▼

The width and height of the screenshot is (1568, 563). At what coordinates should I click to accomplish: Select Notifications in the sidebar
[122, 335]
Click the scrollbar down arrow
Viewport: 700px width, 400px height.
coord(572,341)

▲

→ **Your instructions**
Return the full data above, line for line.

→ **Response to the exercise**
The width and height of the screenshot is (1568, 563). At what coordinates should I click to accomplish: Select Notifications in the sidebar
[122, 335]
Click the scrollbar down arrow
Viewport: 700px width, 400px height.
coord(572,341)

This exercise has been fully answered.